I’m so fretful about the pigs 🙁 I feel so guilty that two animals in our care have died. I can make lots of excuses or justifications and I know that in their name we will be better pigkeepers and learn lessons for the future but it utterly sucks that creatures have died in the name of our learning lessons. I think that they were just too small and thin to make it through this incredibly challenging winter – everyone on Rum is saying it has been the wettest, windiest winter they can ever remember. The wind is just relentless, we have almost gotten used to the walls flexing and the roof rattling it is so commonplace. That makes me feel bad that we did not manage to feed and fatten them sufficiently to give them reserves make it through and that we have failed to house them adequately. I am trying really hard not to get too hung up on this incase we lose any more of them because I don’t need to find sticks to beat myself with.

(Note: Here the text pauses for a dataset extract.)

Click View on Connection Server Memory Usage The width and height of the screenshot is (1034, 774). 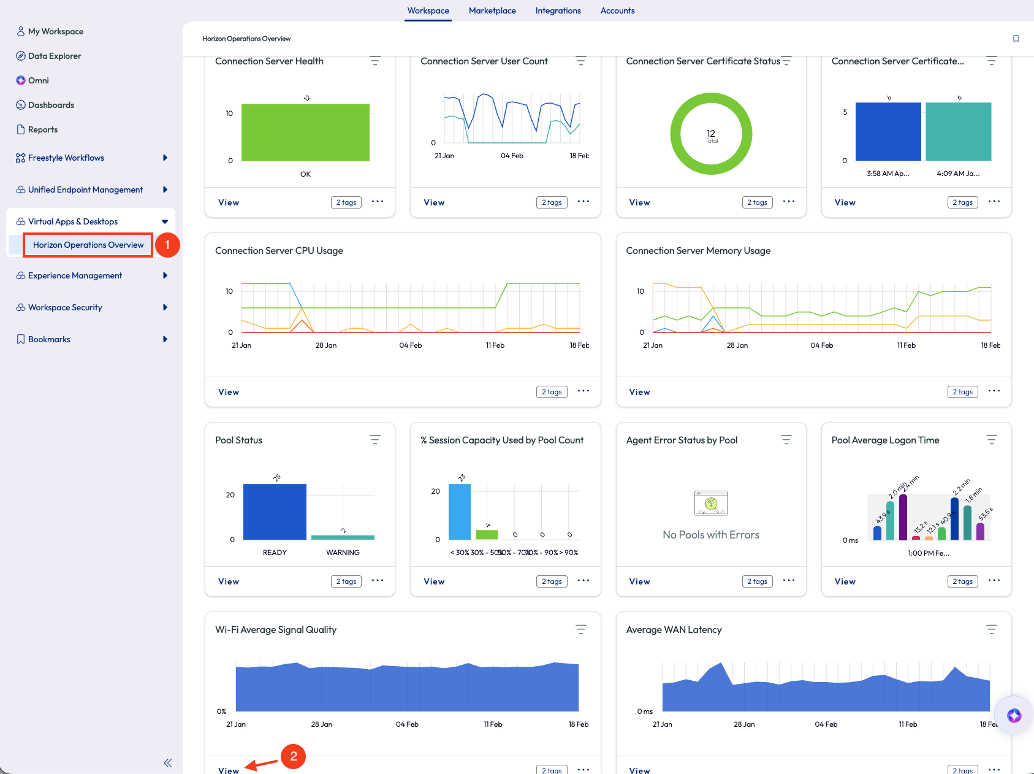tap(639, 392)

So this morning we planned to move them. Ady worked on building a new house with a floor while I worked on moving the fence. Except the electric fence wire is so tangled I spent bloody hours untangling rather than actually doing much else. I have now ordered new fence wire and a fancy reel to use so that this never happens again but for today it was grim, bleak and very frustrating. I should have put my waterproofs on but I thought it would be an hours job at most so went out in jeans and a padded shirt without even having had a cup of tea – that’s how optimistic I was. Four hours later, soaked to the skins, teeth chattering, shivering and utterly demoralised I came in having finished but feeling totally defeated. There was no bread because I’d not made any, I was very caffiene deficient, hungry, had not done anything towards the kids Christmas party and was wearing my very last pair of clean pants because the dirty laundry pile has grown to two bags while we hold off using the castle laundry until a) we have tested our washing machine and b) we have enough money to proces laundry at the castle.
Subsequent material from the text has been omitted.